The Sensemaker and Drop the Gogo

Elsa Couvreur
Woman's Move
ZOO Charteris

Elsa Couvreur

There’s no missing the contemporary allusions in the two performance pieces from Woman's Move.

In The Sensemaker, an unnamed woman (Elsa Couvreur), neatly dressed in a blouse and black skirt, waits in a queue. We are never quite sure what the queue is for but the experience is familiar.

A recorded voice tells her she is number 3854782 and asks her to move to the centre of the room. The music playing while she waits is Beethoven’s Ode to Joy, the anthem adopted by the European Union.

But there is not much joy in just waiting, so when number 3854782 hears voices in different languages, she lip-synchs and matches what is said to hand and arm movements, only pausing in comic shock to the words, ”what’s the point of living if you haven’t got a dick.”

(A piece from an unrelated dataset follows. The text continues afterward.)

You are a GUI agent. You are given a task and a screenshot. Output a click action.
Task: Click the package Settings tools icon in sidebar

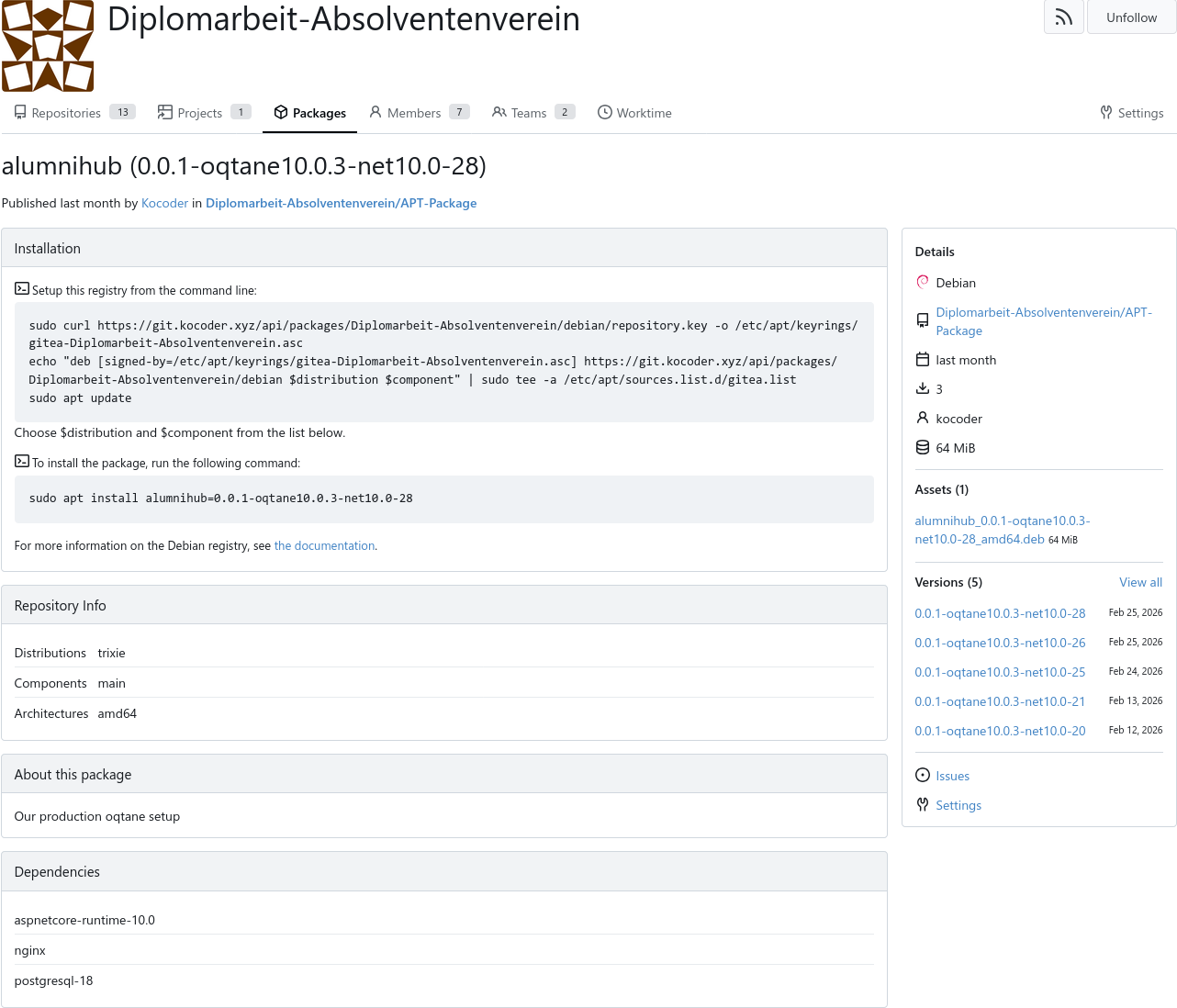(923, 805)

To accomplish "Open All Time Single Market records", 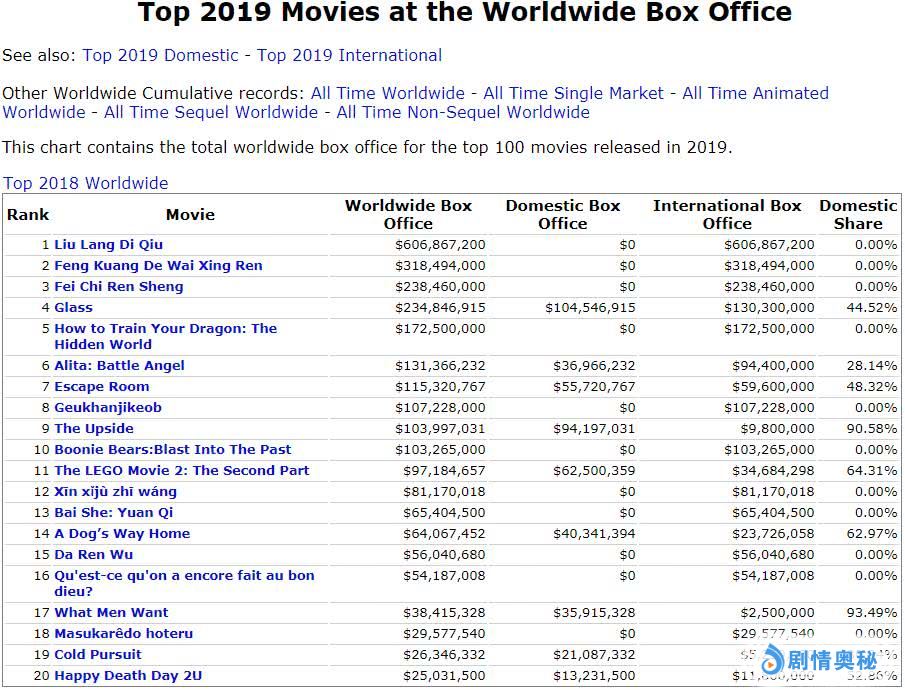I will pos(573,93).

Her gestures later become more exuberant, as if she is conducting Beethoven, and then she dances.

All this is interrupted by the recorded voice requiring her to answer personal, sexual and political questions with one clap for yes or two claps for no.

Finally, as she is asked to demonstrate her suitability by dancing for the machine, a technical hitch means she is required to begin the process again.

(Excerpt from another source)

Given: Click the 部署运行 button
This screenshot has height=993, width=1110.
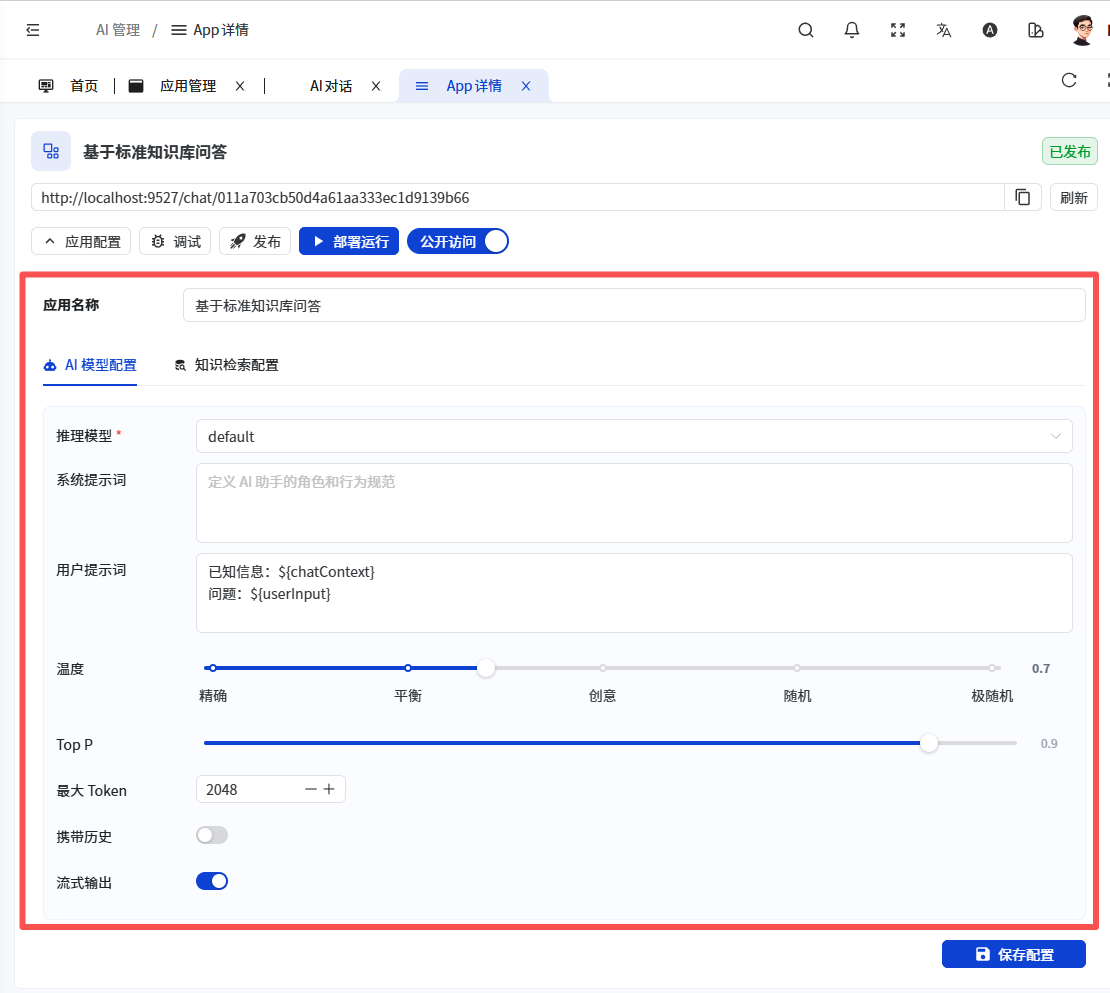Looking at the screenshot, I should [x=349, y=241].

But by that time, the woman has had enough. Smiling and with a wave of her hand, she leaves.

Maybe she was attending an audition, or as a migrant seeking entry to the EU. Perhaps metaphorically she represented the UK forced through endless hoops in their negotiation process. And if it’s the latter, then this could possibly make the show the first to have anything positive to say about Brexit.

The six dancers of Drop the Gogo have jobs, and what could be better than dancing for a living, which they do initially with a good deal of pleasure atop six boxes.

But very quickly, the movements become more mechanical, repetitive and uncomfortable. They try on other clothes, other jobs such as the lab coat of the doctor, though each in turn looks part of the ritual of the GoGo dance.

Restless, they don militaristic caps, their dance incorporating the rhythmic sound of marching as they fire from bubble guns creating striking, colourful images across the stage.

Just as it is looking quite spectacular, there is darkness followed by a moment of light illuminating a frozen image of some terrible war atrocity.

These fine dance pieces are enjoyable to watch and have something playfully subversive to say about the world.